### Requirements
Please pull out every one of the rows below and reproduce each line character for character.

### Records supplied
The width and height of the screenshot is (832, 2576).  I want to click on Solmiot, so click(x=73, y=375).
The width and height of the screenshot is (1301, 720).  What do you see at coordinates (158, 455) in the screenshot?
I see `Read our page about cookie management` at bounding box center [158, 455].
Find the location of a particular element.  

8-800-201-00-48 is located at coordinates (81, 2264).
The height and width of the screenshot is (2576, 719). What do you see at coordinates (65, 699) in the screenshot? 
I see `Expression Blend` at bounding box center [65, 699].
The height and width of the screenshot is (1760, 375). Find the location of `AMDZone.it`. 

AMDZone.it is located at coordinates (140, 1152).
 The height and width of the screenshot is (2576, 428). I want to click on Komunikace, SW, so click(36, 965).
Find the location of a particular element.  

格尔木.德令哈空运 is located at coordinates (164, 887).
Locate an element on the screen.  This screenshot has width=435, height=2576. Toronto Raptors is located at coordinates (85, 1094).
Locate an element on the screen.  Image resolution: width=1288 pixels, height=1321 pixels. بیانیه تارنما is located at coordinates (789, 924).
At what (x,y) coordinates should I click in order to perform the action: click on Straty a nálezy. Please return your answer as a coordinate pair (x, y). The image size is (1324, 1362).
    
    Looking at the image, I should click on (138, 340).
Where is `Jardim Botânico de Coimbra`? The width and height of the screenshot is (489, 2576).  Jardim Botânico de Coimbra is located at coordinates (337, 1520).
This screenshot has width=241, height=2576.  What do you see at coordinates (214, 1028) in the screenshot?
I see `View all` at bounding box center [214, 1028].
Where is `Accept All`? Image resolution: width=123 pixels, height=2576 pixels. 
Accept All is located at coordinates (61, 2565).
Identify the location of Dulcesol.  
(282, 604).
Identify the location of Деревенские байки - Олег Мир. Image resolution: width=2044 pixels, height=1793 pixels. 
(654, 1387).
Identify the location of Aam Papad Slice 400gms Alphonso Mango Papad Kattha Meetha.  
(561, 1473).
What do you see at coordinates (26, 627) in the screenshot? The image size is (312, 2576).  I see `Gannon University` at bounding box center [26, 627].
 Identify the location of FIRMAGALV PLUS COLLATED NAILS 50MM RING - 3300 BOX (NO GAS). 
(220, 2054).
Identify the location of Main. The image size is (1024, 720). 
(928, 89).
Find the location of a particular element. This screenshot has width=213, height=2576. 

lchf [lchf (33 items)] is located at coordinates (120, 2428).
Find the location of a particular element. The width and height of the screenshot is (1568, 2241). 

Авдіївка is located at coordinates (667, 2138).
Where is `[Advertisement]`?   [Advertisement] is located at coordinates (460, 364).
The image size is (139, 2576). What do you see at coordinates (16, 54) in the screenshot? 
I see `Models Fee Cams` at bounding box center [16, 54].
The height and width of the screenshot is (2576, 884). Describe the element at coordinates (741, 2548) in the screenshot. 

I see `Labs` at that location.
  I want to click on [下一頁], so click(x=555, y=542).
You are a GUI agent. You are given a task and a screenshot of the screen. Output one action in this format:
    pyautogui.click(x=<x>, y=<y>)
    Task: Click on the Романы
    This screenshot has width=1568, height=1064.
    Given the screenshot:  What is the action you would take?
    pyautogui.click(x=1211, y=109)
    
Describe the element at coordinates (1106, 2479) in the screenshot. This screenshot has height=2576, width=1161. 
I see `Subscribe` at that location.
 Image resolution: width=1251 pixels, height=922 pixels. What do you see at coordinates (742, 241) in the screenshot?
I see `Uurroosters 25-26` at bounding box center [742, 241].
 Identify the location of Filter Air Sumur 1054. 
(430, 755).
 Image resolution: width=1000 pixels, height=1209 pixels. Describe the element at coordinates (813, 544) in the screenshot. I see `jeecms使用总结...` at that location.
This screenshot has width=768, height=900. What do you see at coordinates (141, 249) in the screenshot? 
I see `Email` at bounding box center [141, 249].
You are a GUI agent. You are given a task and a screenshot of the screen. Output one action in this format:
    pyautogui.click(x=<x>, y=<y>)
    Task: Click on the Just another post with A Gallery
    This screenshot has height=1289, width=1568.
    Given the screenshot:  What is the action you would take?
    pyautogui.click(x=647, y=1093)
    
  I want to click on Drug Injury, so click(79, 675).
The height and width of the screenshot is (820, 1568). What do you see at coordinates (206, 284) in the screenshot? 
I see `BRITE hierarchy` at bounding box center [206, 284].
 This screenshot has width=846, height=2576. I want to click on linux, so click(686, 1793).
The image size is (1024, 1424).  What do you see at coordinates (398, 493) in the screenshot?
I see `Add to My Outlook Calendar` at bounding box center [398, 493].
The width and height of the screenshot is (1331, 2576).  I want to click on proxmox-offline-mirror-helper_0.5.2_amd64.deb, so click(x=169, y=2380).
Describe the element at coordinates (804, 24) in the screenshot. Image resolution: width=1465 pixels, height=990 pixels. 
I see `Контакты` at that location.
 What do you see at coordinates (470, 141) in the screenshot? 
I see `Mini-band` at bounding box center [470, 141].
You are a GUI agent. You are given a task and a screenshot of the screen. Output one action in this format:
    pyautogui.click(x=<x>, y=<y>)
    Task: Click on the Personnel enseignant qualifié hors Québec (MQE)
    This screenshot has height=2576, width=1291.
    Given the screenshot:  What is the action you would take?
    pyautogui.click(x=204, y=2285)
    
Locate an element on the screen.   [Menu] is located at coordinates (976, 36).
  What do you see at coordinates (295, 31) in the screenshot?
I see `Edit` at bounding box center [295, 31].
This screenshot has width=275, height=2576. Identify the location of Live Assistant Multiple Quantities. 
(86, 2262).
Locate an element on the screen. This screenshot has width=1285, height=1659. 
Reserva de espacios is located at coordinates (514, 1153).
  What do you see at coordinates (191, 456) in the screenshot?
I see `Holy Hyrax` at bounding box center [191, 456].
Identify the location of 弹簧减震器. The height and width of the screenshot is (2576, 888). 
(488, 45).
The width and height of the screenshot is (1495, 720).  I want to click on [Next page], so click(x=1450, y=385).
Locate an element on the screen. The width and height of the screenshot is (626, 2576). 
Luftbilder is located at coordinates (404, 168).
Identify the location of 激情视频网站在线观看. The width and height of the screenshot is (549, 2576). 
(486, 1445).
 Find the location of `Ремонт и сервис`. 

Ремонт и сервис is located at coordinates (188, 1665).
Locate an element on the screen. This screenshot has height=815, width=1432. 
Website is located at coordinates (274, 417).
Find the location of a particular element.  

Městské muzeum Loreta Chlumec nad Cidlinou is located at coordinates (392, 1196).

### Exercise solution
The width and height of the screenshot is (832, 2576).  I want to click on Solmiot, so click(x=73, y=375).
The width and height of the screenshot is (1301, 720).  What do you see at coordinates (158, 455) in the screenshot?
I see `Read our page about cookie management` at bounding box center [158, 455].
Find the location of a particular element.  

8-800-201-00-48 is located at coordinates (81, 2264).
The height and width of the screenshot is (2576, 719). What do you see at coordinates (65, 699) in the screenshot? 
I see `Expression Blend` at bounding box center [65, 699].
The height and width of the screenshot is (1760, 375). Find the location of `AMDZone.it`. 

AMDZone.it is located at coordinates (140, 1152).
 The height and width of the screenshot is (2576, 428). I want to click on Komunikace, SW, so click(36, 965).
Find the location of a particular element.  

格尔木.德令哈空运 is located at coordinates (164, 887).
Locate an element on the screen.  This screenshot has width=435, height=2576. Toronto Raptors is located at coordinates (85, 1094).
Locate an element on the screen.  Image resolution: width=1288 pixels, height=1321 pixels. بیانیه تارنما is located at coordinates (789, 924).
At what (x,y) coordinates should I click in order to perform the action: click on Straty a nálezy. Please return your answer as a coordinate pair (x, y). The image size is (1324, 1362).
    
    Looking at the image, I should click on (138, 340).
Where is `Jardim Botânico de Coimbra`? The width and height of the screenshot is (489, 2576).  Jardim Botânico de Coimbra is located at coordinates (337, 1520).
This screenshot has width=241, height=2576.  What do you see at coordinates (214, 1028) in the screenshot?
I see `View all` at bounding box center [214, 1028].
Where is `Accept All`? Image resolution: width=123 pixels, height=2576 pixels. 
Accept All is located at coordinates (61, 2565).
Identify the location of Dulcesol.  
(282, 604).
Identify the location of Деревенские байки - Олег Мир. Image resolution: width=2044 pixels, height=1793 pixels. 
(654, 1387).
Identify the location of Aam Papad Slice 400gms Alphonso Mango Papad Kattha Meetha.  
(561, 1473).
What do you see at coordinates (26, 627) in the screenshot? The image size is (312, 2576).  I see `Gannon University` at bounding box center [26, 627].
 Identify the location of FIRMAGALV PLUS COLLATED NAILS 50MM RING - 3300 BOX (NO GAS). 
(220, 2054).
Identify the location of Main. The image size is (1024, 720). 
(928, 89).
Find the location of a particular element. This screenshot has width=213, height=2576. 

lchf [lchf (33 items)] is located at coordinates (120, 2428).
Find the location of a particular element. The width and height of the screenshot is (1568, 2241). 

Авдіївка is located at coordinates (667, 2138).
Where is `[Advertisement]`?   [Advertisement] is located at coordinates (460, 364).
The image size is (139, 2576). What do you see at coordinates (16, 54) in the screenshot? 
I see `Models Fee Cams` at bounding box center [16, 54].
The height and width of the screenshot is (2576, 884). Describe the element at coordinates (741, 2548) in the screenshot. 

I see `Labs` at that location.
  I want to click on [下一頁], so click(x=555, y=542).
You are a GUI agent. You are given a task and a screenshot of the screen. Output one action in this format:
    pyautogui.click(x=<x>, y=<y>)
    Task: Click on the Романы
    This screenshot has width=1568, height=1064.
    Given the screenshot:  What is the action you would take?
    pyautogui.click(x=1211, y=109)
    
Describe the element at coordinates (1106, 2479) in the screenshot. This screenshot has height=2576, width=1161. 
I see `Subscribe` at that location.
 Image resolution: width=1251 pixels, height=922 pixels. What do you see at coordinates (742, 241) in the screenshot?
I see `Uurroosters 25-26` at bounding box center [742, 241].
 Identify the location of Filter Air Sumur 1054. 
(430, 755).
 Image resolution: width=1000 pixels, height=1209 pixels. Describe the element at coordinates (813, 544) in the screenshot. I see `jeecms使用总结...` at that location.
This screenshot has width=768, height=900. What do you see at coordinates (141, 249) in the screenshot? 
I see `Email` at bounding box center [141, 249].
You are a GUI agent. You are given a task and a screenshot of the screen. Output one action in this format:
    pyautogui.click(x=<x>, y=<y>)
    Task: Click on the Just another post with A Gallery
    This screenshot has height=1289, width=1568.
    Given the screenshot:  What is the action you would take?
    pyautogui.click(x=647, y=1093)
    
  I want to click on Drug Injury, so click(79, 675).
The height and width of the screenshot is (820, 1568). What do you see at coordinates (206, 284) in the screenshot? 
I see `BRITE hierarchy` at bounding box center [206, 284].
 This screenshot has width=846, height=2576. I want to click on linux, so click(686, 1793).
The image size is (1024, 1424).  What do you see at coordinates (398, 493) in the screenshot?
I see `Add to My Outlook Calendar` at bounding box center [398, 493].
The width and height of the screenshot is (1331, 2576).  I want to click on proxmox-offline-mirror-helper_0.5.2_amd64.deb, so click(x=169, y=2380).
Describe the element at coordinates (804, 24) in the screenshot. Image resolution: width=1465 pixels, height=990 pixels. 
I see `Контакты` at that location.
 What do you see at coordinates (470, 141) in the screenshot? 
I see `Mini-band` at bounding box center [470, 141].
You are a GUI agent. You are given a task and a screenshot of the screen. Output one action in this format:
    pyautogui.click(x=<x>, y=<y>)
    Task: Click on the Personnel enseignant qualifié hors Québec (MQE)
    This screenshot has height=2576, width=1291.
    Given the screenshot:  What is the action you would take?
    pyautogui.click(x=204, y=2285)
    
Locate an element on the screen.   [Menu] is located at coordinates (976, 36).
  What do you see at coordinates (295, 31) in the screenshot?
I see `Edit` at bounding box center [295, 31].
This screenshot has width=275, height=2576. Identify the location of Live Assistant Multiple Quantities. 
(86, 2262).
Locate an element on the screen. This screenshot has width=1285, height=1659. 
Reserva de espacios is located at coordinates (514, 1153).
  What do you see at coordinates (191, 456) in the screenshot?
I see `Holy Hyrax` at bounding box center [191, 456].
Identify the location of 弹簧减震器. The height and width of the screenshot is (2576, 888). 
(488, 45).
The width and height of the screenshot is (1495, 720).  I want to click on [Next page], so click(x=1450, y=385).
Locate an element on the screen. The width and height of the screenshot is (626, 2576). 
Luftbilder is located at coordinates (404, 168).
Identify the location of 激情视频网站在线观看. The width and height of the screenshot is (549, 2576). 
(486, 1445).
 Find the location of `Ремонт и сервис`. 

Ремонт и сервис is located at coordinates (188, 1665).
Locate an element on the screen. This screenshot has height=815, width=1432. 
Website is located at coordinates (274, 417).
Find the location of a particular element.  

Městské muzeum Loreta Chlumec nad Cidlinou is located at coordinates (392, 1196).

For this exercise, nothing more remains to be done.